Yendo de menos a más, la historia comienza con un hombre al que su hija visita y a quien quiere contratarle una acompañante porque no puede quedarse con él todo el tiempo. A él se lo ve enfocado, atento, de buen humor. Pero a medida que las escenas se pasan, uno ya no puede saber dónde empieza y termina una: de repente la hija que le había contado que se iba a ir a París sigue acá pero cambia de rostro, o el marido de ésta se mueve como si fuese su propia casa. Al principio muy sutil, también el escenario empieza a mutar: cuadros, objetos, paredes. Y Anthony (el personaje protagonista que comparte nombre con el actor que lo interpreta) se empecina en no perder de vista su reloj de muñeca seguro de que se lo quieren robar, como símbolo del tiempo que finito que le pertenece, enganchándose quizás para no concentrarse en lo que no quiere o no puede asimilar.
A lo largo de todo el relato se va construyendo, reconstruyendo y también deconstruyendo la dinámica familiar de Anthony. Es que así como él está seguro de lo que sabe y niega toda confusión o error, el espectador aprende después de un rato a dudar de todo y se ve inmerso en medio de esta pesadilla junto a él. Porque, ¿qué peor que no saber quién es la persona que está a tu lado? ¿O no poder llegar a entender quién es uno mismo? ¿Sentir que todos alrededor perdieron la cabeza y el mundo se torna un lugar peligroso?
Zeller, que más allá de la casi única locación en que se mueven sus personajes y la cantidad de diálogo, se aleja del puro registro teatral para aprovechar los recursos que el cine ofrece, como el uso del montaje, una puesta en escena muy precisa, o un adecuado uso de la música, al mismo tiempo que se aleja de lugares comunes. Eso diferencia a «El padre» de otras tantas películas sobre el tema que muchas veces no hacen más que apoyarse en un actor o actriz de renombre y una seguidilla de golpe bajos que pretenden conmover a la fuerza. Porque es terrible para el lazo cercano que tiene que ser testigo de ese deterioro pero no se suele pensar o habitar lo que le pasa al que vive ese perpetuo estado de confusión. El final, con la famosa escena en la que Hopkins te destroza (y es sin duda la que le dio el premio Oscar que hasta último momento muchos creían que iba a ir como homenaje póstumo a Chadwick Boseman), es lo que más se acerca a aquellos dramones, pero acá, además de una interpretación magistral, antes hubo un viaje tan aterrador al interior de la mente de este hombre, que el resultado es aún más desolador.
Pero no es Hopkins toda la película.

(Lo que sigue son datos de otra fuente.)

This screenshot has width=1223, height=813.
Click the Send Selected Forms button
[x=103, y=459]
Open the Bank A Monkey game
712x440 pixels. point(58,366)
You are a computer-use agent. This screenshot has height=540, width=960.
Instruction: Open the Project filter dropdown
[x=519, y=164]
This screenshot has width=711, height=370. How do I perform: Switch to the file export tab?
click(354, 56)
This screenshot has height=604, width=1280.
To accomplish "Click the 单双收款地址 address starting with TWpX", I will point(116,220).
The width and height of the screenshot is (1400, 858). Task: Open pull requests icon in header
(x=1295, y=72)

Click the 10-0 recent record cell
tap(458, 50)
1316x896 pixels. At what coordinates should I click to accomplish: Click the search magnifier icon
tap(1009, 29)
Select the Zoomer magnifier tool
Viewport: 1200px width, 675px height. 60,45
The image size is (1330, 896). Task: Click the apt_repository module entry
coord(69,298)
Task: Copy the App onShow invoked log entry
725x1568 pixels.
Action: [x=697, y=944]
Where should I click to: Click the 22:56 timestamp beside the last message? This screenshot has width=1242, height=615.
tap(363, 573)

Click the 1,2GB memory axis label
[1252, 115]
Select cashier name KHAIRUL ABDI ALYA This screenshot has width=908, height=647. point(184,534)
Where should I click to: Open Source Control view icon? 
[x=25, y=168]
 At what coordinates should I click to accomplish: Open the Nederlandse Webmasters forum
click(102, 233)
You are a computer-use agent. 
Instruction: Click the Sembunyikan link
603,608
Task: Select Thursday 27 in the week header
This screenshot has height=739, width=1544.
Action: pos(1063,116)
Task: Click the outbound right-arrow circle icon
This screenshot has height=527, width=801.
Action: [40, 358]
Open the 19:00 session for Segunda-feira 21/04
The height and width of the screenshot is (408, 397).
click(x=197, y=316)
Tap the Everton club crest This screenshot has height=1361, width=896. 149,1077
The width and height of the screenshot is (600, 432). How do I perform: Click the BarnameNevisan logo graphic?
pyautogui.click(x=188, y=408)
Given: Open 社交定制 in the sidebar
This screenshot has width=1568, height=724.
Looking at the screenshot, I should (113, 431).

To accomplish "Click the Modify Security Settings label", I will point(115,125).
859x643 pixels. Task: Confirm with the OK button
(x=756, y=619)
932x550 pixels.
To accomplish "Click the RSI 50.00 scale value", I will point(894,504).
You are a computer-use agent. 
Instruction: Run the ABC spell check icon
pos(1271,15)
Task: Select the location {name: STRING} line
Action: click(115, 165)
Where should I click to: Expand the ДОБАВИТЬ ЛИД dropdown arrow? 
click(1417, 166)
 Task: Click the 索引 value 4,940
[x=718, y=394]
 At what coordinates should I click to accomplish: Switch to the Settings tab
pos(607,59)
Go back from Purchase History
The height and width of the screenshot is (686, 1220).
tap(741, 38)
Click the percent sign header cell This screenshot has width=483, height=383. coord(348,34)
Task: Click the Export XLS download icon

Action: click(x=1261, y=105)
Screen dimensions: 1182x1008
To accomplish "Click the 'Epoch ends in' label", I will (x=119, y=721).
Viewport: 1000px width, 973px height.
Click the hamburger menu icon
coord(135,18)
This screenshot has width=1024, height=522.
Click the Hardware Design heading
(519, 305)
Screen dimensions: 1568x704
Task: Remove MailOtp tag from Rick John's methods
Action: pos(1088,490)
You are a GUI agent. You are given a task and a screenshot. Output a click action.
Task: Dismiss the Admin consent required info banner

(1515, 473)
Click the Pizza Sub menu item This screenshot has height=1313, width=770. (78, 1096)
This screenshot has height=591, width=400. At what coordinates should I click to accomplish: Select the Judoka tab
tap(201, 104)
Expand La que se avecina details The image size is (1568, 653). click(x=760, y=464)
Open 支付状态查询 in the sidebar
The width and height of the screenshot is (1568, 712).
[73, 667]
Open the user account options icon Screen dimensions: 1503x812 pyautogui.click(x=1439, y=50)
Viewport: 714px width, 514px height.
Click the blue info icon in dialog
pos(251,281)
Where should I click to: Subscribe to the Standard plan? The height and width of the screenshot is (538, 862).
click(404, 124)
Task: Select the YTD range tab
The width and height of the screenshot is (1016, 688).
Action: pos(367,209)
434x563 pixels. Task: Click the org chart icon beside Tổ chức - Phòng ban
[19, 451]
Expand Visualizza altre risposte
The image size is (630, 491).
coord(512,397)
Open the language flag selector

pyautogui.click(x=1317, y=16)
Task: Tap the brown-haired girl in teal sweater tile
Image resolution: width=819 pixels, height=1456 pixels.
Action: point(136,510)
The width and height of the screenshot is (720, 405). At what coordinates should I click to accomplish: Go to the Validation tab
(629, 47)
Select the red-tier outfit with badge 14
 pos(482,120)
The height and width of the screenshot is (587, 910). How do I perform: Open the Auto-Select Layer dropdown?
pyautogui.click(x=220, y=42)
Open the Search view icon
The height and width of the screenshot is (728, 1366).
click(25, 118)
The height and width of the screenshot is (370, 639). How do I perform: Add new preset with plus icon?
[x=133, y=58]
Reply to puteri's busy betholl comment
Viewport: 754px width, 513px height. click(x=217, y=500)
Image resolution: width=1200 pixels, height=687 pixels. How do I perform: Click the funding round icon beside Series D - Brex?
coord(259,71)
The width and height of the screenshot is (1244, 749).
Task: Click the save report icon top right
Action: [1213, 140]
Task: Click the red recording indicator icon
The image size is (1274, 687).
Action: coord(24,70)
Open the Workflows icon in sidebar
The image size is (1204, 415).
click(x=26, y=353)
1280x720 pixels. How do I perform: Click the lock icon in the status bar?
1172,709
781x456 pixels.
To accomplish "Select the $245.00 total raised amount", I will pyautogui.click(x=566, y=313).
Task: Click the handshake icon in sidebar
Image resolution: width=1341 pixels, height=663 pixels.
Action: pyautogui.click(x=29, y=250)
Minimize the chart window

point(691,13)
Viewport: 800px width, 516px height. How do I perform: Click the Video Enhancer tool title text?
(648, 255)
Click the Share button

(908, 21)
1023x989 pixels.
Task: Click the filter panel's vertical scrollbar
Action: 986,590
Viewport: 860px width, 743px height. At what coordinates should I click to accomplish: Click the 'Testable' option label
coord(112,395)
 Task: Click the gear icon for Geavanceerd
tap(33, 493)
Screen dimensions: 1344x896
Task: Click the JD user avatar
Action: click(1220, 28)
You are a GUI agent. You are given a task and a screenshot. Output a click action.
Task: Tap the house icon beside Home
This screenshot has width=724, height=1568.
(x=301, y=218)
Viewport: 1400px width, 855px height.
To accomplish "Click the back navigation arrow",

Ahí está Olivia Colman acompañándolo con mucha solidez como la hija que confunde y observa el deterioro mental de su propio padre y que quizás en algún momento ya se quede sin ideas sobre cómo poder ayudarlo.
«El padre» es un fuerte drama sobre la demencia senil que retrata la enfermedad mental desde el punto de vista de quien la vive. Con una construcción de climas que se van tornando cada vez más obscuros, la película de Zeller es casi una de terror psicológico. A través de la perspectiva de Anthony, nos hace testigo de lo doloroso y aterrador que es que nuestra cotidianeidad se distorsione hasta el punto de no poder reconocerla, de una vida que se deshoja. La experiencia es gratificante y demoledora por igual.